¹ State Key Laboratory of Physical Chemistry of Solid Surfaces, College of Chemistry and Chemical Engineering, Xiamen University, Xiamen 361005, China.
² National Engineering Laboratory for Green Chemical Productions of Alcohols-Ethers-Esters, College of Chemistry and Chemical Engineering, Xiamen University, Xiamen 361005, China.
³ State Key Laboratory of Separation Membranes and Membrane Processes, School of Chemical Engineering and Technology, Tiangong University, Tianjin 300387, China.

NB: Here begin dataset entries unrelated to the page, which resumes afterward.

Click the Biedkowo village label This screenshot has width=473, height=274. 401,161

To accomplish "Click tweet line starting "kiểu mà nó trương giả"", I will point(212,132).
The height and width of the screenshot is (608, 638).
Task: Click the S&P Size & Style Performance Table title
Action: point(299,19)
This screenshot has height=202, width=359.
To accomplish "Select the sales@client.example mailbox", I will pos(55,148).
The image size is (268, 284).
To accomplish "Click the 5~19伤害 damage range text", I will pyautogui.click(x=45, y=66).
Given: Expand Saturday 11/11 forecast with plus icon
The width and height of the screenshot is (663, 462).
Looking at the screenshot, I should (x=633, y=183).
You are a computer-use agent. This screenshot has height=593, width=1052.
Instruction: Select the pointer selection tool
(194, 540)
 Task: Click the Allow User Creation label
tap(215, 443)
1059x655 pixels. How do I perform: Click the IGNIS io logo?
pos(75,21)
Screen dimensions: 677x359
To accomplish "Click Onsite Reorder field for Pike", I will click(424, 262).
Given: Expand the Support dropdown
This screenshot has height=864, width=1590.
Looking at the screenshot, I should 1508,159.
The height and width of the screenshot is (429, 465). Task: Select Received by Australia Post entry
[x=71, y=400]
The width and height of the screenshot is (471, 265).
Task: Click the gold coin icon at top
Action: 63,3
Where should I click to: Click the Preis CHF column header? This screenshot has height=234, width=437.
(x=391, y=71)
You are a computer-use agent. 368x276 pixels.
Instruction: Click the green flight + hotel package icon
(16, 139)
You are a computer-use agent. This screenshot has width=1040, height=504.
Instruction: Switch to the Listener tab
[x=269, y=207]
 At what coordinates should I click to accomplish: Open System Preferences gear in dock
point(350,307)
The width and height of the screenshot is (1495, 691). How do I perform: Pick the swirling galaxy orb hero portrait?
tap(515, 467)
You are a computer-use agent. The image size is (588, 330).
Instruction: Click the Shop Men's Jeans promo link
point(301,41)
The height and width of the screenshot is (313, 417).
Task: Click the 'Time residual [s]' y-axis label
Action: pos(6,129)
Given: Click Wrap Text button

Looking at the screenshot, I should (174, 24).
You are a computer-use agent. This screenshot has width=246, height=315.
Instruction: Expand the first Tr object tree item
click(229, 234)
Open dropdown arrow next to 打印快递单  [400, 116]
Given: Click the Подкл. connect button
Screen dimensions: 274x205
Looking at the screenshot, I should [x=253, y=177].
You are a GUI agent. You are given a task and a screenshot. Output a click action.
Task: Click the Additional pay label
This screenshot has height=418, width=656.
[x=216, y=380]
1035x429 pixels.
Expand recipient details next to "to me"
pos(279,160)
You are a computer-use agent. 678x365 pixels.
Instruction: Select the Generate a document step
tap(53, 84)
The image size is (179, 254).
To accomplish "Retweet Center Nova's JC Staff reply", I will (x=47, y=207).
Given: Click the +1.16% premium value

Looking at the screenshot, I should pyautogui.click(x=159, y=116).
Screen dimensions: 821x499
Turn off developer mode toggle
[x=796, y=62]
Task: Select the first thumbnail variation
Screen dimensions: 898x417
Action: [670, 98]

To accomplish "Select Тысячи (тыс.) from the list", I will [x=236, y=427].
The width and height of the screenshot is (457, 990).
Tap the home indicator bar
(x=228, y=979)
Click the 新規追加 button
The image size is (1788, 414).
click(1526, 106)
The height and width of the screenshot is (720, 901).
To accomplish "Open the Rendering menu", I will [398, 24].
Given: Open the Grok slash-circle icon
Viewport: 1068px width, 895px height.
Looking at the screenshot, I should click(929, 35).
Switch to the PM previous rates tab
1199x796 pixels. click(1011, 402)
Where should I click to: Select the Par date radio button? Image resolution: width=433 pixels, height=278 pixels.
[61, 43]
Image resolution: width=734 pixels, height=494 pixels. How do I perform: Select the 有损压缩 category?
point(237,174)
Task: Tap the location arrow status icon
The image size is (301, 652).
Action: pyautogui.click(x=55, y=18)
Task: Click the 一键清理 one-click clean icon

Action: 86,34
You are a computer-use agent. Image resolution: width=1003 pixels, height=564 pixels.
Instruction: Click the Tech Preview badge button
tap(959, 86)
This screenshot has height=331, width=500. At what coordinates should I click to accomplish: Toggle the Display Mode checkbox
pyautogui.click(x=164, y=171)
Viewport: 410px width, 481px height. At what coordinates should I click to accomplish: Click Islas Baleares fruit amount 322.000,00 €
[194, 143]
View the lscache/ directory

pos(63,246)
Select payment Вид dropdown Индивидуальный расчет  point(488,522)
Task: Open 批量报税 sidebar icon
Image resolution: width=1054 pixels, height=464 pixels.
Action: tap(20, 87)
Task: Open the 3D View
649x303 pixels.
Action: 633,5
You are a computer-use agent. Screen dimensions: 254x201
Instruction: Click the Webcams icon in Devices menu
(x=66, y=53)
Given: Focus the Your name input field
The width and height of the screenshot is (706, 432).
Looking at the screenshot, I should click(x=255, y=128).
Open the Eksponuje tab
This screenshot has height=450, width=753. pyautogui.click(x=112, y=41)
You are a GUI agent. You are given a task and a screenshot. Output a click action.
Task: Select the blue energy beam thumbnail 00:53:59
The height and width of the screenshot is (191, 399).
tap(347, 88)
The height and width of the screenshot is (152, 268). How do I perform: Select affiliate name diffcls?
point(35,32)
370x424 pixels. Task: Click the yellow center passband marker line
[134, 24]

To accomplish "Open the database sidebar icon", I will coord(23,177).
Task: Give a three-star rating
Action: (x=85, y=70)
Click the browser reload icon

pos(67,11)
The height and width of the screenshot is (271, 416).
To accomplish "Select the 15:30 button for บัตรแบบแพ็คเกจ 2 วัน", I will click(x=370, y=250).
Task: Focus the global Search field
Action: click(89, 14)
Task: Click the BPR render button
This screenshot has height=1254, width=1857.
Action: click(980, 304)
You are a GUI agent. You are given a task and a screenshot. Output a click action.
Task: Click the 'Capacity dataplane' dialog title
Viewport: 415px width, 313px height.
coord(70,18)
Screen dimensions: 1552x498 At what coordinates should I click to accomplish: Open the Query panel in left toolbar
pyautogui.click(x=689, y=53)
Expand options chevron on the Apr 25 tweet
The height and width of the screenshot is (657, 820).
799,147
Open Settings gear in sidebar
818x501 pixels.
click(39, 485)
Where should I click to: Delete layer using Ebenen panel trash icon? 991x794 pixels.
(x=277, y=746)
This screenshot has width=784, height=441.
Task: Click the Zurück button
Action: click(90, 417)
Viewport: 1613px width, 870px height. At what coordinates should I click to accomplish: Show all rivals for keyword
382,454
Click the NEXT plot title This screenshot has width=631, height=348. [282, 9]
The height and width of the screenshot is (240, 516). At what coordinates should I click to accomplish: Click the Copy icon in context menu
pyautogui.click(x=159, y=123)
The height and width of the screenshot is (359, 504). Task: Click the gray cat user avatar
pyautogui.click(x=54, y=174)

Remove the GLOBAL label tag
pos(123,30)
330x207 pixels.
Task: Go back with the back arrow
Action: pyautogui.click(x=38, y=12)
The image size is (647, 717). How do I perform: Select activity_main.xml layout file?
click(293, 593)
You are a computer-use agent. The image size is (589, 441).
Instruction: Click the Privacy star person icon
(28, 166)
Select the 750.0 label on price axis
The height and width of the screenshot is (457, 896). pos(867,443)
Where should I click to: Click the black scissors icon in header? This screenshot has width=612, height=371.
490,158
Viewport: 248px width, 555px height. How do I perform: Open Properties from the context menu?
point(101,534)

⁴ Voiland School of Chemical Engineering and Bioengineering, Washington State University, Pullman, Washington 99164, United States.

Abstract

The development of highly efficient catalysts for room-temperature formaldehyde (HCHO) oxidation is of great interest for indoor air purification. In this work, it was found that the single-atom Pt₁/CeO₂ catalyst exhibits a remarkable activity with complete removal of HCHO even at 288 K. Combining density functional theory calculations and in situ DRIFTS experiments, it was revealed that the active O_latticeH site generated on CeO₂ in the vicinity of Pt²⁺ via steam treatment plays a key role in the oxidation of HCHO to formate and its further oxidation to CO₂. Such involvement of hydroxyls is fundamentally different from that of cofeeding water which dissociates on metal oxide and catalyzes the acid-base-related chemistry. This study provides an important implication for the design and synthesis of supported Pt catalysts with atom efficiency for a very important practical application-room-temperature HCHO oxidation.